As a player, Brown was listed at 5 feet 8 inches (1.73 m) and 156 pounds (71 kg); he threw right-handed.[2] He played primarily as an outfielder and middle infielder.[2] Note that minor league baseball records from the era that Brown was a player and manager are often incomplete.

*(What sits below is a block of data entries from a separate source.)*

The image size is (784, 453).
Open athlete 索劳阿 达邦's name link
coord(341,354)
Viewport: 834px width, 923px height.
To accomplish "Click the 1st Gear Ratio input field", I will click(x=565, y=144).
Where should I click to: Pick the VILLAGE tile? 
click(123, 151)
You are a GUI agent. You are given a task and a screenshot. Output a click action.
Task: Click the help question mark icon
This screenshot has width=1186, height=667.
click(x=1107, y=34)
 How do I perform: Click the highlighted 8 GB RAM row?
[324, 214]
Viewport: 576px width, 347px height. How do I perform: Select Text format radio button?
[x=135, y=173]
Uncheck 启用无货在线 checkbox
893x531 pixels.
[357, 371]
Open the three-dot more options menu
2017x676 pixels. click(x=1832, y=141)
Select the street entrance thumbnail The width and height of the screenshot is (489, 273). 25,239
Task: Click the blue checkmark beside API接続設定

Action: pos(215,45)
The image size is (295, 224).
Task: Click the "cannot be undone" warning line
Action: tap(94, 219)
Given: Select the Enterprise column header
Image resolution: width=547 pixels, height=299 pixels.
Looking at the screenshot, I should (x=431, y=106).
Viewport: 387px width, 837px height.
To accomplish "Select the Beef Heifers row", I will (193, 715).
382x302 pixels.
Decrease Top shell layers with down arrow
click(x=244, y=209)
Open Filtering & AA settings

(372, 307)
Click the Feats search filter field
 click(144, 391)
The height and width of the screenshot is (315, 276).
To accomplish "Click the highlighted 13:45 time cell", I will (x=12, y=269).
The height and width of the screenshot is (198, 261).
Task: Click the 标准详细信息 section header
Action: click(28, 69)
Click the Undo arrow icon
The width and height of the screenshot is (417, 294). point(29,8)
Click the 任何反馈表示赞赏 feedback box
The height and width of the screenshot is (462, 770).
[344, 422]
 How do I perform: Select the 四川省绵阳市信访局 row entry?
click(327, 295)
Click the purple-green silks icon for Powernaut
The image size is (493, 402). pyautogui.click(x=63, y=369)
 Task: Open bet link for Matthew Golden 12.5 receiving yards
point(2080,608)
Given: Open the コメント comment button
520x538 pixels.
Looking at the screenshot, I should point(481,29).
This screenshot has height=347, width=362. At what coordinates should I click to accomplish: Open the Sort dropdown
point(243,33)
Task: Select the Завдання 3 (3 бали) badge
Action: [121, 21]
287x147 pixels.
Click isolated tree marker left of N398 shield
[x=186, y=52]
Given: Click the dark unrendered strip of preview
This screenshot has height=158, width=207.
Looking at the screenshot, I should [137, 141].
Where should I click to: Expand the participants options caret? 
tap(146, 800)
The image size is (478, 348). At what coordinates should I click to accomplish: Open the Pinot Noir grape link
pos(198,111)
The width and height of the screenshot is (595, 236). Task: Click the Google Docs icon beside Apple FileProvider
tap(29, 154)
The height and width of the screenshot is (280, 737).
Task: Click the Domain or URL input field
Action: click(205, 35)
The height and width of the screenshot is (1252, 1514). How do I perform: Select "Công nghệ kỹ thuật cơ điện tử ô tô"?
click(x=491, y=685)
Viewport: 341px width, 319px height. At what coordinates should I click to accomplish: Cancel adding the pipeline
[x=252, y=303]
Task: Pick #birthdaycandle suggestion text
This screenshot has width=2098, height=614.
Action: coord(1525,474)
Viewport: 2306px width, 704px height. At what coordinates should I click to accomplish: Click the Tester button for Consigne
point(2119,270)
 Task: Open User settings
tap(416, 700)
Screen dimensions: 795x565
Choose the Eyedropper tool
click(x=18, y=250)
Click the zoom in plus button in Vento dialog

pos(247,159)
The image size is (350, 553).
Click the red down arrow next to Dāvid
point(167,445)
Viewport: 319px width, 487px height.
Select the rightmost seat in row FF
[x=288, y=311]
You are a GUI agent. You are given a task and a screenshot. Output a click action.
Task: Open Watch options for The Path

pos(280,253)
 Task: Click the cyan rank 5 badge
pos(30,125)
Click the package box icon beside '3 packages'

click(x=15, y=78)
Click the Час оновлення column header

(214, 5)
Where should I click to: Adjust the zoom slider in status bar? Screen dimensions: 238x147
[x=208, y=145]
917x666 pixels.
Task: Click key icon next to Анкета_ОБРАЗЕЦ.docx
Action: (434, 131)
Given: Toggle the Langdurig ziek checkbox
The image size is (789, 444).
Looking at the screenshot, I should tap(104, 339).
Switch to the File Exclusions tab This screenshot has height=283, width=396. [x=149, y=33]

Brown's professional baseball career spanned 1900 to 1917, with gaps, and a final season in 1926.[2] In 1900, he started his minor career with the Helena Senators,[2] where he was teammates with Joe Tinker.[3][4] Early career stops included Pendleton, Oregon; Portland, Oregon; and Aberdeen, Washington,[2] where in 1904, where he was catcher, manager and ran a shoe store.[3] His longest stay with a single team was with the Aberdeen Pippins of the Southwest Washington League during 1903–1905.[2] Baseball records do not list him as playing professionally during 1908; he returned to play in 1909 with the Spokane Indians and in 1910 with the Vancouver Beavers.[2] After not playing professionally during 1911–1914, he resumed playing with Vancouver in 1915 and 1916, and in Fort Dodge, Iowa, in 1917.[2] Records also show him playing 34 games in the Southwestern League in 1926, when he was also manager of the team based in Ponca City, Oklahoma.[2][5] Brown appeared in at least 666 minor league games as a player.[2]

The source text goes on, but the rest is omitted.